RFD-TV was dropped nearly a year ago, which erased almost half of its distribution on the nation’s largest MSO, Gottsch said. The network performed well in ratings in markets such as Denver, he said, and charges inexpensive license fees. But Comcast officials in the two Western states said that they needed to reclaim bandwidth, and kept RFD-TV off even though the network had more than 4,000 letters asking that it be put back on.
In light of what happened following Comcast’s purchase of NBCU, Gottsch said he is wary about what the impact of the Comcast-TWC merger will have on networks such as RFD-TV. “There are some loopholes in that last merger that need to be addressed in this one,” he said.
He even testified about his concerns May 8 before the U.S. House Judiciary Committee, talking about Comcast taking down RFD-TV on some systems.
U.S. lawmakers and regulators should look to Canada for guidance on how to create a more level playing field for independent networks, said Leonard Asper, president of Anthem Media Group, which owns Fight Network and FNTSY Sports Network, both recently launched on Cablevision Systems-owned Optimum TV.
For vertically integrated companies that are both distributors and programmers, Canada has set minimum requirements, a ratio, for the number of independent networks that must be carried versus owned or related services.

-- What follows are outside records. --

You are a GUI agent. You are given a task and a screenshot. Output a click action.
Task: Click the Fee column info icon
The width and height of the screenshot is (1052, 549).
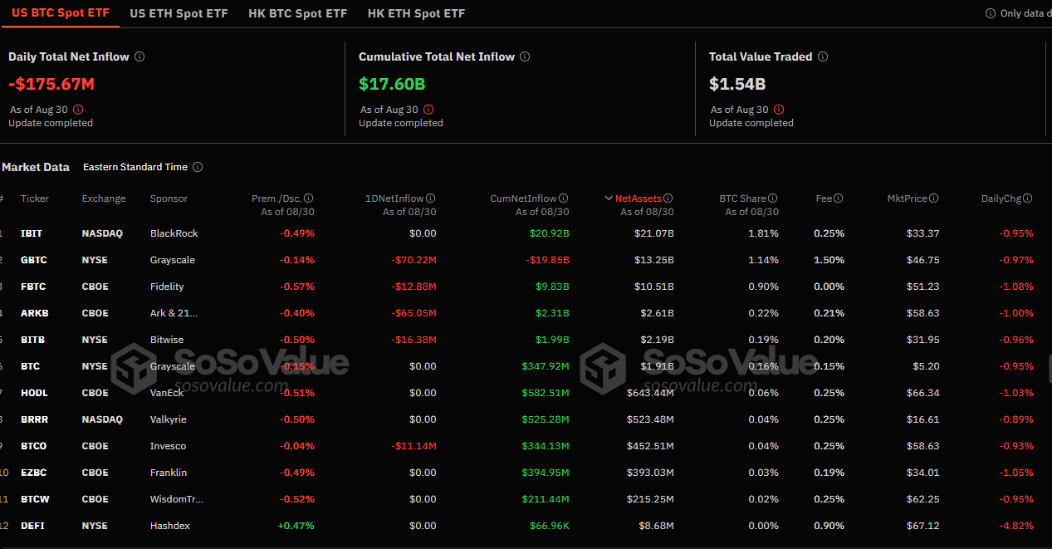click(838, 198)
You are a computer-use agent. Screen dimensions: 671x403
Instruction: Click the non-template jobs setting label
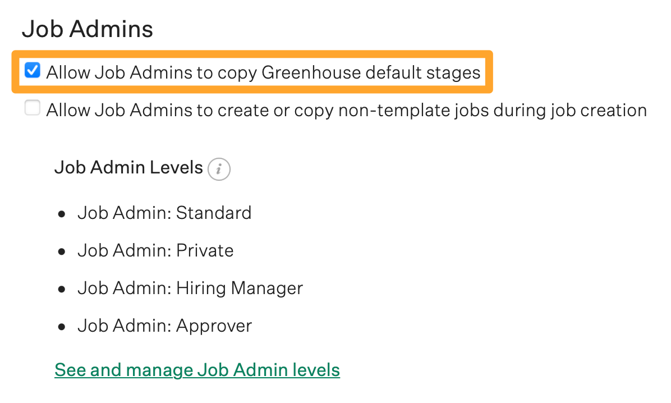[347, 109]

It’s to protect independent networks from vertical companies favoring their affiliated services.
There is also a dispute procedure for independent networks who allege that a distributor has given “undue preference” to a channel it owns or has a stake in, Asper said.
He acknowledged that independent networks face difficult challenges.
“This is not for the faint of heart,” Asper said. “It’s not like the old days where revenues were going up 7% at every company so they didn’t mind adding costs. You better hit it right in the bull’s-eye in terms of what they want.”